* Task objective
When a picture appears among the records, leave it out, and copy all else exactly.
START Material shown
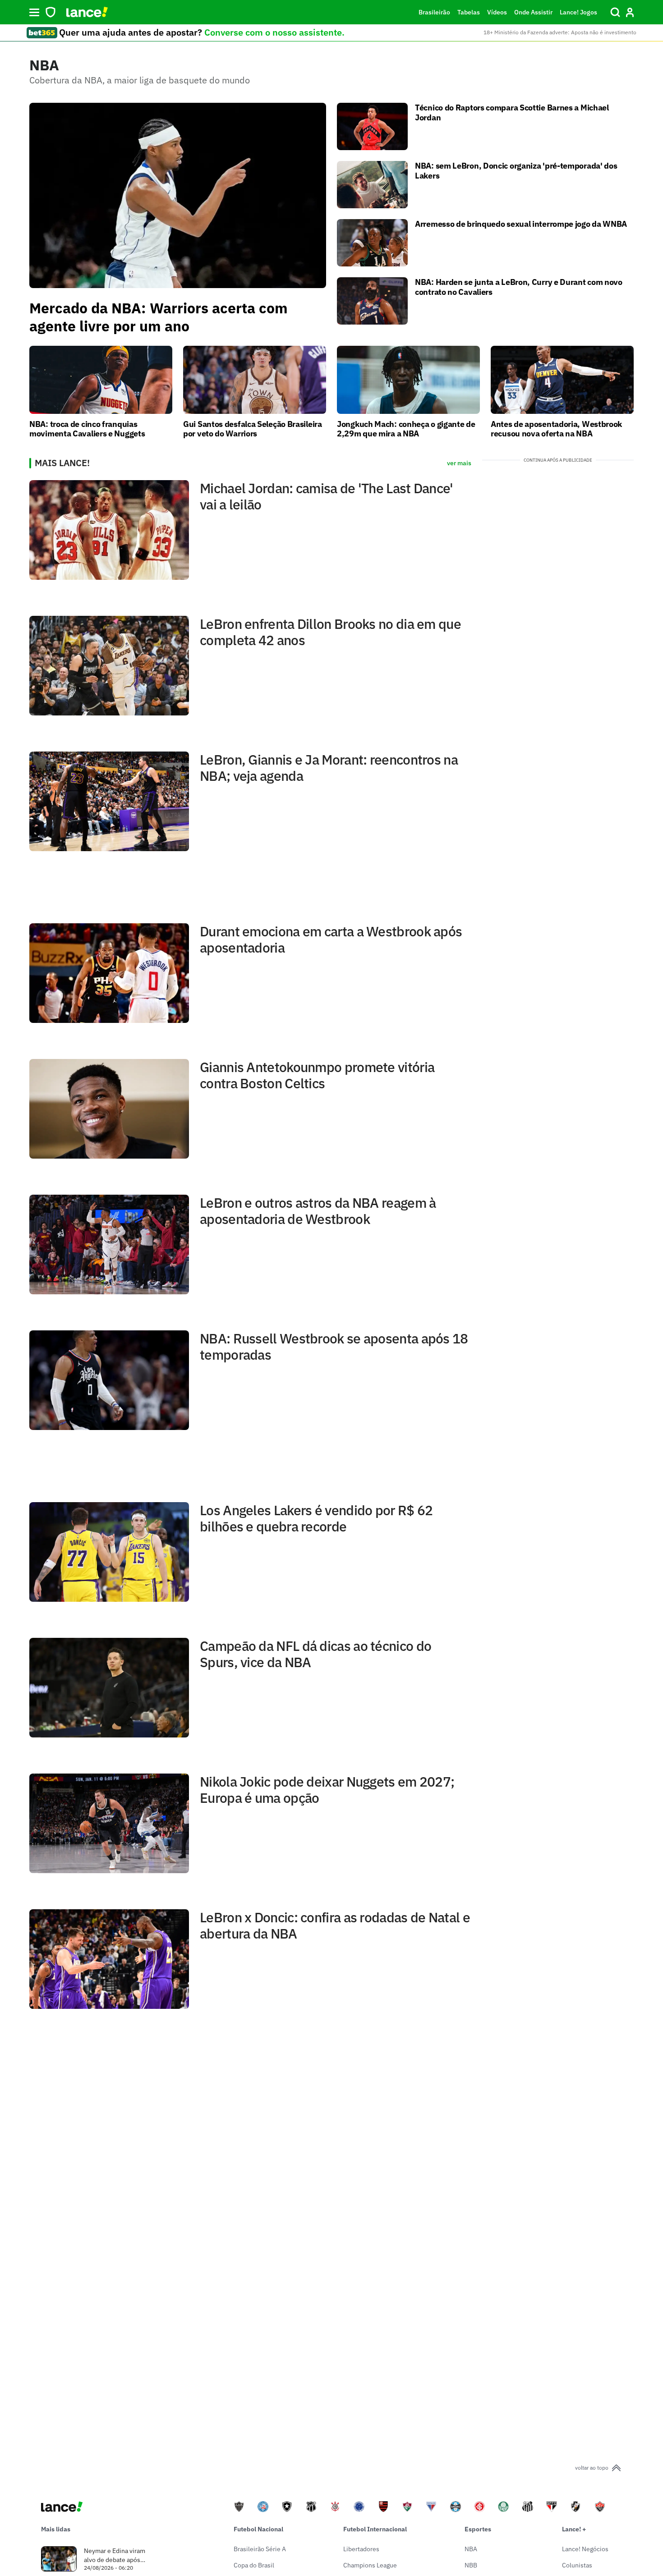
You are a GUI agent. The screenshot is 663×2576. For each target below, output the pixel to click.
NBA (471, 2549)
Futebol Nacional (258, 2529)
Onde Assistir (533, 12)
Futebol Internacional (375, 2529)
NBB (471, 2565)
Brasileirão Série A (260, 2549)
END Material shown
* Solution to the exercise
You are a GUI agent. The screenshot is 663×2576. For each target below, output the pixel to click.
NBA (471, 2549)
Futebol Nacional (258, 2529)
Onde Assistir (533, 12)
Futebol Internacional (375, 2529)
NBB (471, 2565)
Brasileirão Série A (260, 2549)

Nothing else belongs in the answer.